───── DOCUMENT EXCERPT ─────

Negotiable Instruments
All cheques, promissory notes, drafts, bills of exchange and other negotiable instruments and all receipts for money paid to the Company may be signed, drawn, accepted, endorsed or otherwise executed, as the case may be, in such manner as the Directors from time to time determine, provided however, until determined otherwise, at least two (2) persons, duly authorised by the Directors for this purpose, shall be required to execute any negotiable instruments.
122.    
Use of Seals
The Directors may exercise all the powers of the Company in relation to any official seal for use outside the State or Territory in which the registered office of the Company is located and in relation to Branch Registers.
123.    
Appointment of Attorney
The Directors may from time to time, by power of attorney, appoint any person or persons to be the attorney or attorneys of the Company for such purposes and with such powers authorities and discretions (not exceeding those vested in or exercisable by the Directors under these Articles) and for such period and subject to such conditions as they may think fit, and any such powers of attorney may contain such provisions for the protection and convenience of persons dealing with any such attorney as the Directors may think fit and may also authorise any such attorney to delegate all or any of the powers authorities and discretions vested in him or her.
124.

─────

Reproduce the company articles excerpt in full, word for word, with every line and number in its original place. The material that comes next has no role in any of this.

───── SOURCE MATERIAL ─────

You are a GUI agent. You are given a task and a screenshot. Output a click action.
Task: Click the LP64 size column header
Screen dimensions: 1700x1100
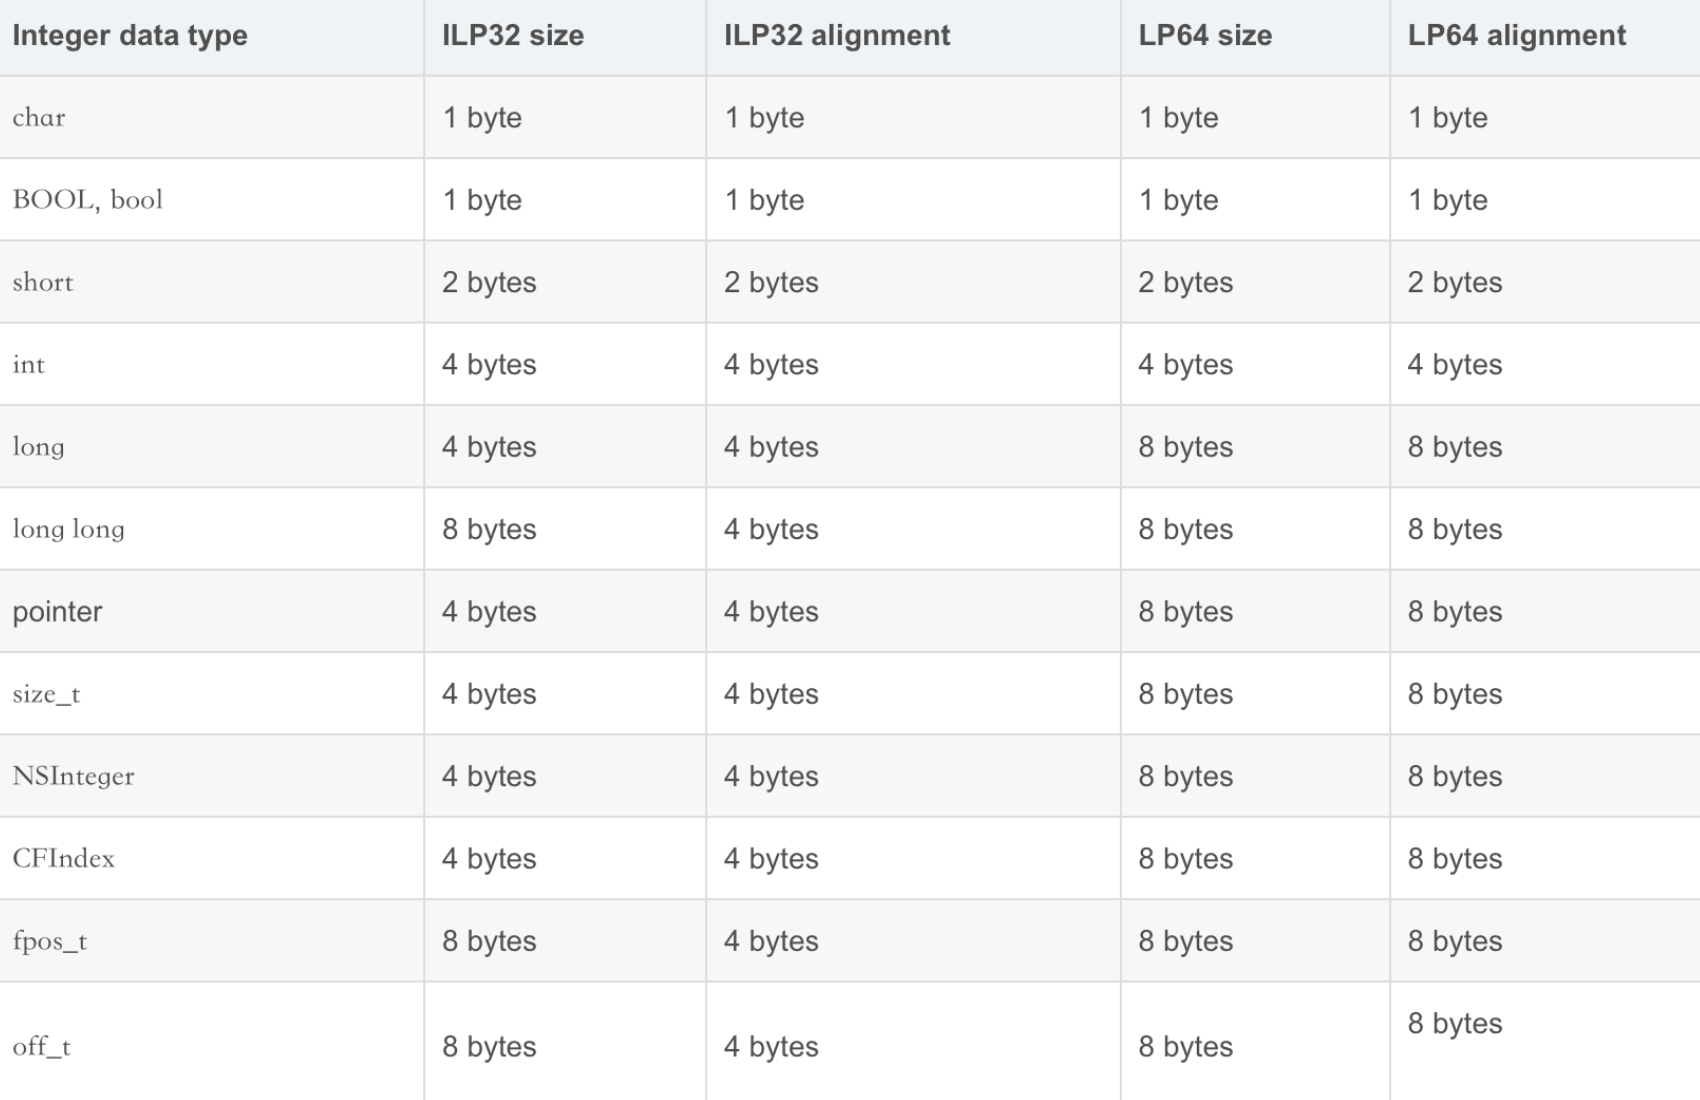(x=1205, y=36)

─────

FULL SOLUTION ▸
Negotiable Instruments
All cheques, promissory notes, drafts, bills of exchange and other negotiable instruments and all receipts for money paid to the Company may be signed, drawn, accepted, endorsed or otherwise executed, as the case may be, in such manner as the Directors from time to time determine, provided however, until determined otherwise, at least two (2) persons, duly authorised by the Directors for this purpose, shall be required to execute any negotiable instruments.
122.    
Use of Seals
The Directors may exercise all the powers of the Company in relation to any official seal for use outside the State or Territory in which the registered office of the Company is located and in relation to Branch Registers.
123.    
Appointment of Attorney
The Directors may from time to time, by power of attorney, appoint any person or persons to be the attorney or attorneys of the Company for such purposes and with such powers authorities and discretions (not exceeding those vested in or exercisable by the Directors under these Articles) and for such period and subject to such conditions as they may think fit, and any such powers of attorney may contain such provisions for the protection and convenience of persons dealing with any such attorney as the Directors may think fit and may also authorise any such attorney to delegate all or any of the powers authorities and discretions vested in him or her.
124.